6. The method for optimizing the topology layout of thermal pipeline compensators based on topology representation learning according to claim 5, characterized in that, The process of driving the agent group to re-execute game decisions through reinforcement learning includes: mapping the stress representation vector to the environmental state of the decision system, and constructing a physical search space composed of active displacement sources, target force boundaries, and potential energy barrier fields based on the furnace expansion field, interface force limits, and spatial obstacle repulsion; establishing a decision model based on non-cooperative game theory to drive the furnace, pipeline compensation, and heat exchanger agents to perform coordinate optimization actions within the physical search space; each agent uses minimizing the interface force residual and maximizing the compensator absorption efficiency as conflicting objectives, and converges the search interval by dynamically adjusting the compensation weights of each node; for For each candidate coordinate selected by each agent, the disturbance energy generated on the global stiffness matrix of the pipeline system after the compensation component is introduced at that coordinate is calculated. If the disturbance energy causes the system fundamental frequency shift or the energy distribution entropy value to exceed the preset safety threshold, the deviation is converted into a negative incentive signal and fed back to the decision system. A reward function with the global elastic potential energy balance as the core is constructed. The reward function is corrected using the negative incentive signal, and the compensation weight of each node is updated using the gradient descent method.
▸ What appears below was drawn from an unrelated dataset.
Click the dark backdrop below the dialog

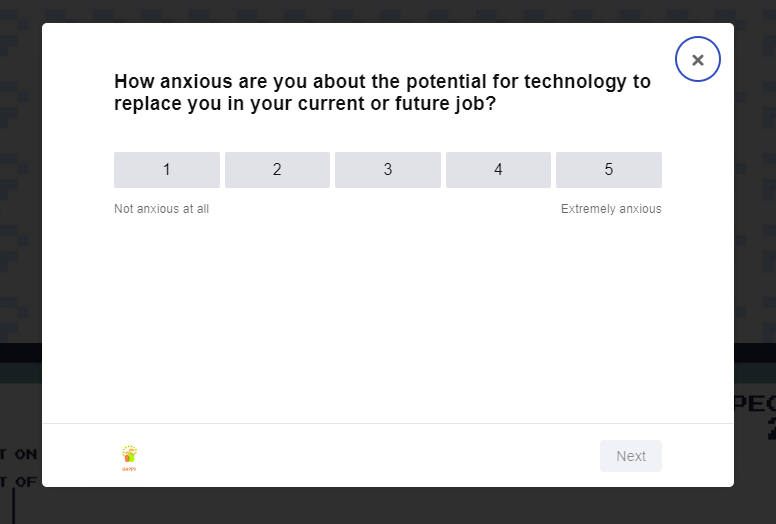click(x=388, y=506)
The agent group is driven to re-execute the game action through the redistribution of weights until the system displacement absorption and interface force synchronously enter a steady state, and the globally optimal layout scheme is output.

7. The method for optimizing the topology layout of thermal pipeline compensators based on topology representation learning according to claim 1, characterized in that, The process of calculating and outputting the pre-tension offset using creep strain includes: identifying the distribution of compensation weights after iteration, extracting the node numbers of the local extreme points of the weights, mapping the node numbers back to the three-dimensional spatial centerline coordinates of the pipeline network topology, and determining the geometric center installation position of the compensator; inputting the stress characterization vector into a preset fatigue life assessment model, and extracting the equivalent stress amplitude and cycle frequency characteristics of the pipeline network under full-cycle descaling temperature change; searching in a preset compensator parameter library based on the characteristics, and matching the number of bellows layers and single-layer wall thickness compatible with the stress evolution trajectory; extracting the cumulative irreversible displacement component of the creep strain within a preset service period, calculating the reverse compensation vector based on the direction and magnitude of the displacement component, and defining the reverse compensation vector as the pre-tension offset during the installation stage; associating the installation coordinates, the number of bellows layers, and the pre-tension offset to generate an engineering instruction set containing spatial positioning data, component structural parameters, and construction installation offset guidance values.